§ **Trecho fornecido**
________________________
O Poema Pedagógico de Anton Makarenko

TRECHO DO LIVRO:

“Claro que se travava de menores abandonados e transviados autênticos, mas não eram, por assim dizer, do tipo clássico. Por alguma razão desconhecida, na nossa literatura e na nossa intelligentsia, formou-se sobre o menor abandonado a imagem de uma espécie de herói byroniano. O transviado é antes de tudo como que um filósofo, e, além disso, muito espirituoso, anarquista e demolidor, vagabundo debochado e inimigo de absolutamente todos os sistemas éticos. Os lacrimosos e assustados ativistas pedagógicos acrescentaram a essa imagem todo um sortimento de plumagens mais ou menos frondosas, arrancadas dos rabos da sociologia, da reflexologia e de outros dos nossos parentes ricos. Eles acreditavam piamente que os menores abandonados são organizados, que possuem líderes e disciplina, toda uma estratégia de ação criminosa e regras de comportamento interno. E nem mesmo lhes pouparam termos científicos especializados: ‘coletivo autogerado’, e etc.”

O Poema Pedagógico é uma obra literária e biográfica. Foi escrito originalmente como uma trilogia pelo pedagogo ucraniano Anton Semionovich Makarenko (1888-1939), e trata do período em que ele dirigiu a Colônia Górki, uma instituição responsável pela educação, reabilitação e reintegração social de jovens soviéticos marginalizados.

Na Colônia de Trabalho Górki, centenas de meninos e meninas foram reeducados para assumir o comando de suas próprias vidas e da nova sociedade socialista soviética. Os acontecimentos narrados no livro se passam na Ucrânia entre 1920 e 1928 – período em que Anton Makarenko dirigiu a Colônia Górki – e estão enraizados nos acontecimentos políticos e culturais que se desenrolavam no contexto educacional ucraniano, numa fase importante de consolidação do socialismo na União das Repúblicas Socialistas Soviéticas.

Devido a diversos fatores decorrentes da Primeira Guerra Mundial, da guerra civil anterior e posterior à Revolução Russa e, principalmente, às precárias condições históricas da educação nos países do leste europeu, estima-se que a população soviética era constituída de algo em torno de 90% de analfabetos no período que sucedeu à Revolução de Outubro (ARANHA, 2006; BITTAR, FERREIRA JR, 2011).
________________________
§ **Material da tarefa**
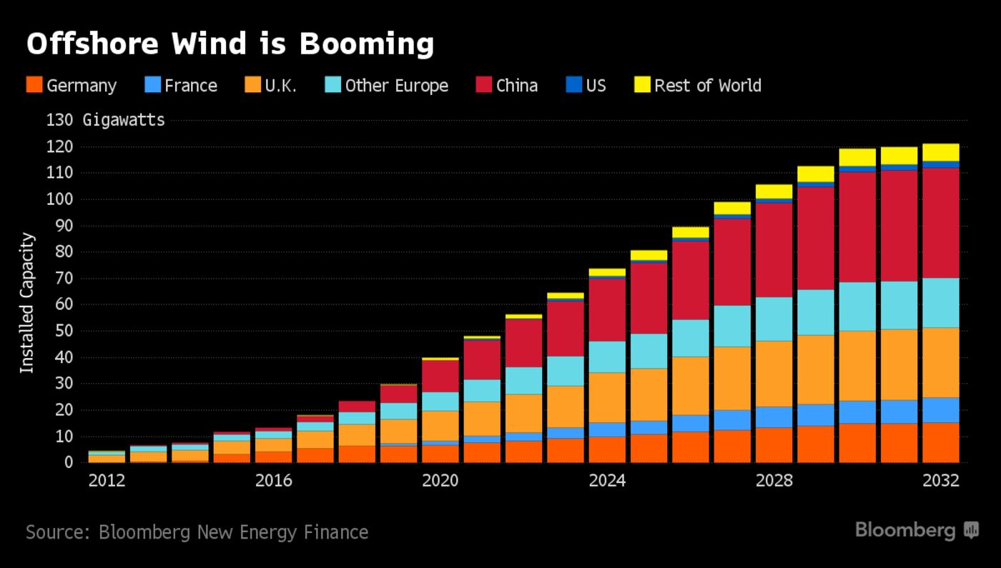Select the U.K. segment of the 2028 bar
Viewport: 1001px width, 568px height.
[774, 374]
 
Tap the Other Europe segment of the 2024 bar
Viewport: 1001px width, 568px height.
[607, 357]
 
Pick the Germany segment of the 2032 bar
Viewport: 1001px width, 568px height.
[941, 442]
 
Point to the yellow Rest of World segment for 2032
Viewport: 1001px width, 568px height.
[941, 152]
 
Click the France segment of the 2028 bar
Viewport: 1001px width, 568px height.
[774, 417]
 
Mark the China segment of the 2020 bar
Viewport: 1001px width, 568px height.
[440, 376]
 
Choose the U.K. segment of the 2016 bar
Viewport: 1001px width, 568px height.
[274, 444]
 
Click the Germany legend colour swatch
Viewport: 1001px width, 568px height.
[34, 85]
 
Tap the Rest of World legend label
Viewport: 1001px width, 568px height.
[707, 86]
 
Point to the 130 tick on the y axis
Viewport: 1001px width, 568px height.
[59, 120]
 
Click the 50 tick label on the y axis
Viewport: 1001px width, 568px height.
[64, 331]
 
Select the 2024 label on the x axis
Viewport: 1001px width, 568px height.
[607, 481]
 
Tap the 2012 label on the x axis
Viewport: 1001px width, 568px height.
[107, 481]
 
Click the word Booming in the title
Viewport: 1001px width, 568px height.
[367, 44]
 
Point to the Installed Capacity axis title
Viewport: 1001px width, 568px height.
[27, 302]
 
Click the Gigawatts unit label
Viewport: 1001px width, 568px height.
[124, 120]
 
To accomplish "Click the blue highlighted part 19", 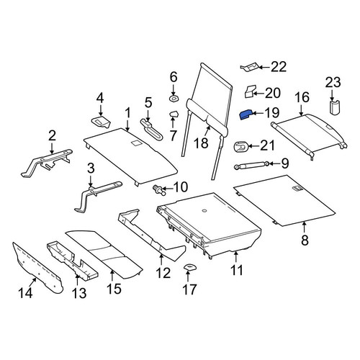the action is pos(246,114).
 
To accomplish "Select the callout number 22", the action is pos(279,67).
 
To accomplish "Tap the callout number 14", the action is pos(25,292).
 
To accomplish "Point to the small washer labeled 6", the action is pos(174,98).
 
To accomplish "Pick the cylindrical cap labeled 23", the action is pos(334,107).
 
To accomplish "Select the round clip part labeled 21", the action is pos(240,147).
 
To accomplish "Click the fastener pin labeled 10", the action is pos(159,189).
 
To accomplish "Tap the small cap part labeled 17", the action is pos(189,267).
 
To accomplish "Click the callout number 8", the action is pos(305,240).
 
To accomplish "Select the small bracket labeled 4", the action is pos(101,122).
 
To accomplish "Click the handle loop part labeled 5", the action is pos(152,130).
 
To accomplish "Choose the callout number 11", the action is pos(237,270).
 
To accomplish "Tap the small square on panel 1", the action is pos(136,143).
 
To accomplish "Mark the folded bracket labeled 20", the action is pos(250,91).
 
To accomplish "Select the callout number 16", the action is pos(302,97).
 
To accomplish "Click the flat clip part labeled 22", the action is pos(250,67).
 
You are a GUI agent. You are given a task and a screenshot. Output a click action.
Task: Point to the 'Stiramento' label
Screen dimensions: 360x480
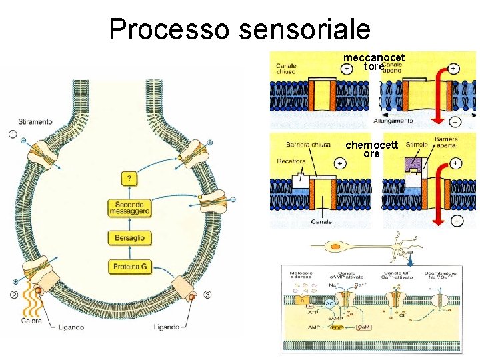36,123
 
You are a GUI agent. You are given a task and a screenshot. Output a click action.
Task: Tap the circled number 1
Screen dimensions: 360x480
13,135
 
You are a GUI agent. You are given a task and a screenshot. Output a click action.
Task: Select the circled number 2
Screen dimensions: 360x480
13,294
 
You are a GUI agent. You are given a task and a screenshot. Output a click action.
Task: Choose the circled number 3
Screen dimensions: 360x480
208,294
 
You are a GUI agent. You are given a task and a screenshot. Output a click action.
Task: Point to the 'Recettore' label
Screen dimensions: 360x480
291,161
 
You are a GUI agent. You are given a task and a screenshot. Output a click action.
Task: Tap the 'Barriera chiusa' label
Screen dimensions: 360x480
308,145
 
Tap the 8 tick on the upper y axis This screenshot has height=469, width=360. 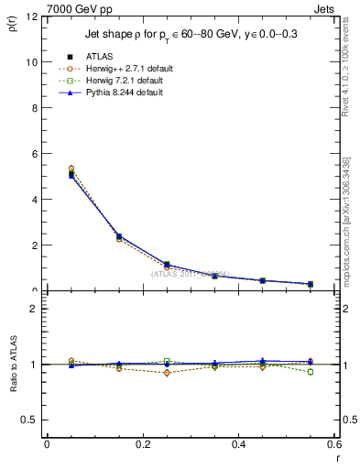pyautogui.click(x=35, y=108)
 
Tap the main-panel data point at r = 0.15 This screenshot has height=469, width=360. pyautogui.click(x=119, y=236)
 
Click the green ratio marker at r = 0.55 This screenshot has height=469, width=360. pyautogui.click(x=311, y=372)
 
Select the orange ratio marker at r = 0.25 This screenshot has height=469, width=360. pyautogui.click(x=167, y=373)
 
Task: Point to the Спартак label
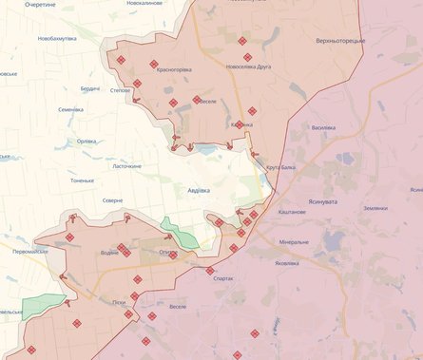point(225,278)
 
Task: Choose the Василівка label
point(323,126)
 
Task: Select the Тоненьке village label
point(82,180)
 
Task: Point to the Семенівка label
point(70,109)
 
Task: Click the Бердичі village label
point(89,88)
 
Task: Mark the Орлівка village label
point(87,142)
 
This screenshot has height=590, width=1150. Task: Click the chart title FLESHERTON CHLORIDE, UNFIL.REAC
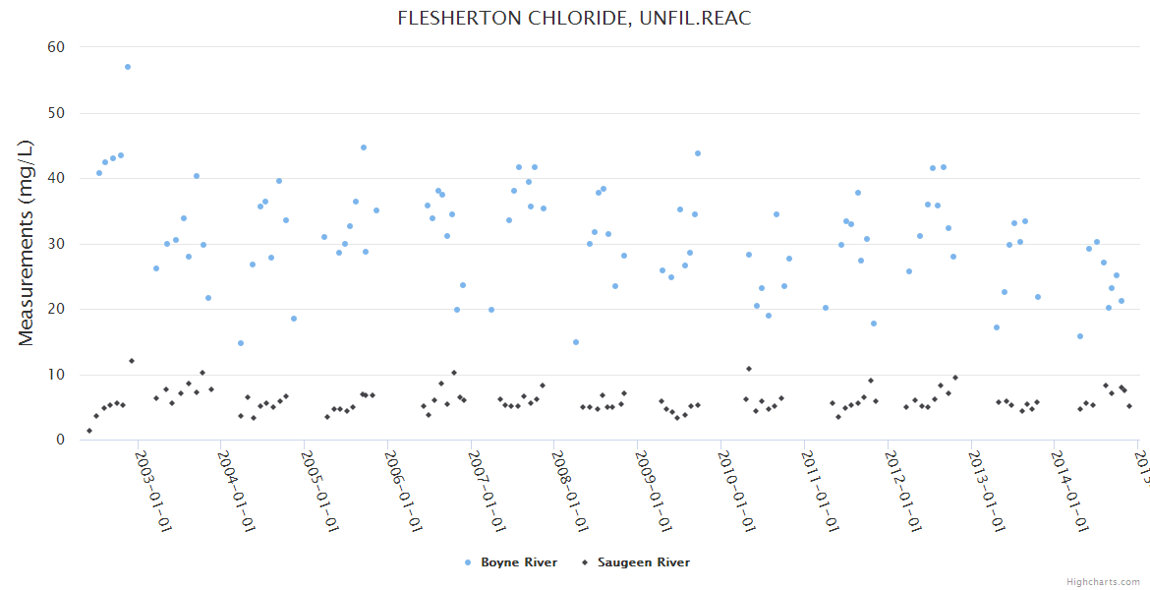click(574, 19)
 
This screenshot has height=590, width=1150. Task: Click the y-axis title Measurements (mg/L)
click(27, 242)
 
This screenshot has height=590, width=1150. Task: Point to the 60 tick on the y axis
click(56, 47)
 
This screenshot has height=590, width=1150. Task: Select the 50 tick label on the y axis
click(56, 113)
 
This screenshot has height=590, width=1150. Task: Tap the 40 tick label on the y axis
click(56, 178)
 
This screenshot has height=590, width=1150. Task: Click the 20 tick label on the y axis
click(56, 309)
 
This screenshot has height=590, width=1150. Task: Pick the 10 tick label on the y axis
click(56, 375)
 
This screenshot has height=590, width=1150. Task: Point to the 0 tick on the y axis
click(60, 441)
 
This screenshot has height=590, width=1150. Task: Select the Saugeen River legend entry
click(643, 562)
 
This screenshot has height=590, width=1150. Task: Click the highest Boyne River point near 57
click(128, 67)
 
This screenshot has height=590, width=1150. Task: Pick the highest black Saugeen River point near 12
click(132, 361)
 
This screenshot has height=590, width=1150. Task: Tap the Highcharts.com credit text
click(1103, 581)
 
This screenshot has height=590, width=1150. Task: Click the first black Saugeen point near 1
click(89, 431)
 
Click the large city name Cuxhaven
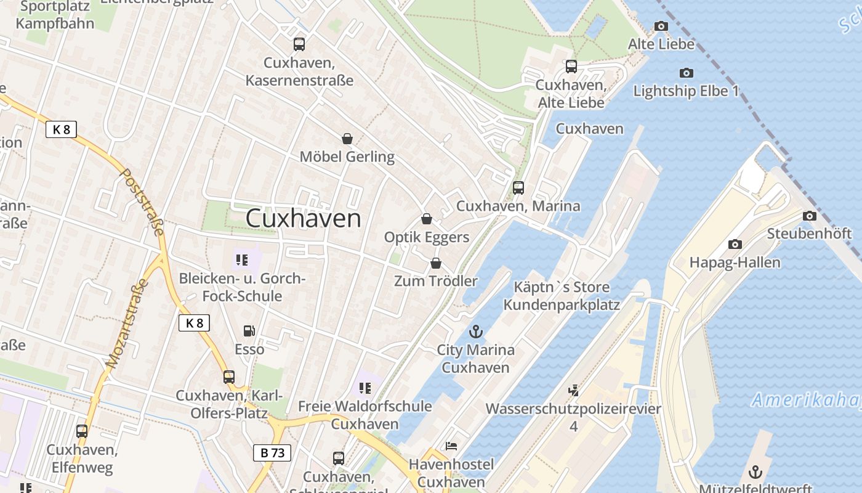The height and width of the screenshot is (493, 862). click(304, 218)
________________________
§ **Exercícios a fazer**
[A] Organize como lista JSON de strings, uma por linha e sem as linhas em branco, tudo o que vai da linha das entradas que contém "This screenshot has height=590, width=1150. Task: Point to the 0" até o fim das entradas, com as duas pontas incluídas. Deixe as imagens de fora da resposta.
[B] Retome o texto sobre o Poema Pedagógico de Makarenko a partir do ponto em que ele termina.

§ **Respostas em ordem**
[A]
[
  "This screenshot has height=590, width=1150. Task: Point to the 0 tick on the y axis",
  "click(60, 441)",
  "This screenshot has height=590, width=1150. Task: Select the Saugeen River legend entry",
  "click(643, 562)",
  "This screenshot has height=590, width=1150. Task: Click the highest Boyne River point near 57",
  "click(128, 67)",
  "This screenshot has height=590, width=1150. Task: Pick the highest black Saugeen River point near 12",
  "click(132, 361)",
  "This screenshot has height=590, width=1150. Task: Tap the Highcharts.com credit text",
  "click(1103, 581)",
  "This screenshot has height=590, width=1150. Task: Click the first black Saugeen point near 1",
  "click(89, 431)",
  "Click the large city name Cuxhaven",
  "The height and width of the screenshot is (493, 862). click(304, 218)"
]

[B]
Naquele contexto, as tarefas demandadas pela nova educação socialista soviética não estavam relacionadas apenas à alfabetização da sua população. Era imprescindível que a nova educação socialista instrumentalizasse a população soviética através de formação consistente, tanto teórica quanto técnica, e que essa educação tornasse os cidadãos soviéticos politicamente ativos e eticamente responsáveis pela transformação de um império moribundo semifeudal em um conjunto de modernos países industrializados essencialmente coletivistas.

Foi nesse cenário de transformações sociais radicais que Anton Makarenko foi convidado a assumir, num pequeno sítio da província de Poltava, a direção pedagógica de uma colônia de trabalhos para delinquentes juvenis e menores abandonados, denominada posteriormente por seus membros de Colônia Górki.

Durante o tempo em que Makarenko dirigiu a Colônia de Trabalhos Górki, ela teve três sedes principais, ambas situadas em solo ucraniano: Poltava, Trepke e Kuriaj. Essas sedes representam, no livro “Poema Pedagógico”, os estágios de aprofundamento e desenvolvimento dialético da concepção pedagógica do autor.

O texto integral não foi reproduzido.